AIM OF THE TASK:
Output the listing below as a numbered list, one line per item, omitting any blank lines.

Saved entries
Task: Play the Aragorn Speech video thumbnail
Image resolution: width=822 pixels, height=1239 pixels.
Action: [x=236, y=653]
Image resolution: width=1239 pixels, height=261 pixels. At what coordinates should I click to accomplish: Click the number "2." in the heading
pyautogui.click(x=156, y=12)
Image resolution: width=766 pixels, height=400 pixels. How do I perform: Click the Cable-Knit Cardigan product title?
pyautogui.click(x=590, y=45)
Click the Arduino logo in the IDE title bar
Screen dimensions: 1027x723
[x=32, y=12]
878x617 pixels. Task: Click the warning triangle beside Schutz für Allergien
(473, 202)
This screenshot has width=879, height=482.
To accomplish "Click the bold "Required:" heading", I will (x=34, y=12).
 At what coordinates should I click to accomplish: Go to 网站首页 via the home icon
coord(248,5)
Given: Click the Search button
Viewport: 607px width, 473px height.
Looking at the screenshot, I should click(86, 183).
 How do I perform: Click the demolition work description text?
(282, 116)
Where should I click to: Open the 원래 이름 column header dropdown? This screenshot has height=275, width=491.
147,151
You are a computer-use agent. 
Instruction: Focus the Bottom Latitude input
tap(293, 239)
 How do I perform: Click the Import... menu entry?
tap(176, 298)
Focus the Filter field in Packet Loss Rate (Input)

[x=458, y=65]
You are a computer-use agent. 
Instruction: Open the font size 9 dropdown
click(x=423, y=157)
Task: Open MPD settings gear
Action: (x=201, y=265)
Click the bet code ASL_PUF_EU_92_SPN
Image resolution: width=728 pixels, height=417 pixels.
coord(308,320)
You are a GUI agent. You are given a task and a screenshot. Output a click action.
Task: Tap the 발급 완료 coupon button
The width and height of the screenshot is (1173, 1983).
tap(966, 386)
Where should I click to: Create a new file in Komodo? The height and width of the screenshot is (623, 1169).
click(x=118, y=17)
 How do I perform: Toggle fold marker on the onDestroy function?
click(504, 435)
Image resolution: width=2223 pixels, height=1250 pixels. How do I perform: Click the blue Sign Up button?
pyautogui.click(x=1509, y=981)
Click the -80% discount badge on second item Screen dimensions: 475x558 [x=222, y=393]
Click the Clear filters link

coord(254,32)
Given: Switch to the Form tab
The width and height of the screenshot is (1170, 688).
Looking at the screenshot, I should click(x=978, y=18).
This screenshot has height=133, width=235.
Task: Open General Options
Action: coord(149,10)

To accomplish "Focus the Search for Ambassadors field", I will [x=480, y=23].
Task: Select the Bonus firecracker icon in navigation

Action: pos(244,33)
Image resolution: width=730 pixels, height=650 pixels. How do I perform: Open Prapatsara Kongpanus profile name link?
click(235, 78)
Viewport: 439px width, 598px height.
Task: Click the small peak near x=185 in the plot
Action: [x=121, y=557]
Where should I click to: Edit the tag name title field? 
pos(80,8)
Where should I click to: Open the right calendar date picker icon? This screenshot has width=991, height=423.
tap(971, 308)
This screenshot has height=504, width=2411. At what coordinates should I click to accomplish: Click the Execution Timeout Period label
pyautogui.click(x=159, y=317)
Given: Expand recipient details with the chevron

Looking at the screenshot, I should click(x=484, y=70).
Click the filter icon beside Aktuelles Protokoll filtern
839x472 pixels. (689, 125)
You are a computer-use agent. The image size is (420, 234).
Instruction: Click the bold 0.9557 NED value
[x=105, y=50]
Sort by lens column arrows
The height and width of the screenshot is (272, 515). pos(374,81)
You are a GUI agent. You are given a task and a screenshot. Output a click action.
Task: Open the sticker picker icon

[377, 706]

ANSWER IN FULL:
1. Task: Play the Aragorn Speech video thumbnail
2. Image resolution: width=822 pixels, height=1239 pixels.
3. Action: [x=236, y=653]
4. Image resolution: width=1239 pixels, height=261 pixels. At what coordinates should I click to accomplish: Click the number "2." in the heading
5. pyautogui.click(x=156, y=12)
6. Image resolution: width=766 pixels, height=400 pixels. How do I perform: Click the Cable-Knit Cardigan product title?
7. pyautogui.click(x=590, y=45)
8. Click the Arduino logo in the IDE title bar
9. Screen dimensions: 1027x723
10. [x=32, y=12]
11. 878x617 pixels. Task: Click the warning triangle beside Schutz für Allergien
12. (473, 202)
13. This screenshot has width=879, height=482.
14. To accomplish "Click the bold "Required:" heading", I will (x=34, y=12).
15.  At what coordinates should I click to accomplish: Go to 网站首页 via the home icon
16. coord(248,5)
17. Given: Click the Search button
18. Viewport: 607px width, 473px height.
19. Looking at the screenshot, I should click(86, 183).
20.  How do I perform: Click the demolition work description text?
21. (282, 116)
22. Where should I click to: Open the 원래 이름 column header dropdown? This screenshot has height=275, width=491.
23. 147,151
24. You are a computer-use agent. 
25. Instruction: Focus the Bottom Latitude input
26. tap(293, 239)
27.  How do I perform: Click the Import... menu entry?
28. tap(176, 298)
29. Focus the Filter field in Packet Loss Rate (Input)
30. [x=458, y=65]
31. You are a computer-use agent. 
32. Instruction: Open the font size 9 dropdown
33. click(x=423, y=157)
34. Task: Open MPD settings gear
35. Action: (x=201, y=265)
36. Click the bet code ASL_PUF_EU_92_SPN
37. Image resolution: width=728 pixels, height=417 pixels.
38. coord(308,320)
39. You are a GUI agent. You are given a task and a screenshot. Output a click action.
40. Task: Tap the 발급 완료 coupon button
41. The width and height of the screenshot is (1173, 1983).
42. tap(966, 386)
43. Where should I click to: Create a new file in Komodo? The height and width of the screenshot is (623, 1169).
44. click(x=118, y=17)
45.  How do I perform: Toggle fold marker on the onDestroy function?
46. click(504, 435)
47. Image resolution: width=2223 pixels, height=1250 pixels. How do I perform: Click the blue Sign Up button?
48. pyautogui.click(x=1509, y=981)
49. Click the -80% discount badge on second item Screen dimensions: 475x558 [x=222, y=393]
50. Click the Clear filters link
51. coord(254,32)
52. Given: Switch to the Form tab
53. The width and height of the screenshot is (1170, 688).
54. Looking at the screenshot, I should click(x=978, y=18).
55. This screenshot has height=133, width=235.
56. Task: Open General Options
57. Action: coord(149,10)
58. To accomplish "Focus the Search for Ambassadors field", I will [x=480, y=23].
59. Task: Select the Bonus firecracker icon in navigation
60. Action: pos(244,33)
61. Image resolution: width=730 pixels, height=650 pixels. How do I perform: Open Prapatsara Kongpanus profile name link?
62. click(235, 78)
63. Viewport: 439px width, 598px height.
64. Task: Click the small peak near x=185 in the plot
65. Action: [x=121, y=557]
66. Where should I click to: Edit the tag name title field? 
67. pos(80,8)
68. Where should I click to: Open the right calendar date picker icon? This screenshot has width=991, height=423.
69. tap(971, 308)
70. This screenshot has height=504, width=2411. At what coordinates should I click to accomplish: Click the Execution Timeout Period label
71. pyautogui.click(x=159, y=317)
72. Given: Expand recipient details with the chevron
73. Looking at the screenshot, I should click(x=484, y=70).
74. Click the filter icon beside Aktuelles Protokoll filtern
75. 839x472 pixels. (689, 125)
76. You are a computer-use agent. The image size is (420, 234).
77. Instruction: Click the bold 0.9557 NED value
78. [x=105, y=50]
79. Sort by lens column arrows
80. The height and width of the screenshot is (272, 515). pos(374,81)
81. You are a GUI agent. You are given a task and a screenshot. Output a click action.
82. Task: Open the sticker picker icon
83. [377, 706]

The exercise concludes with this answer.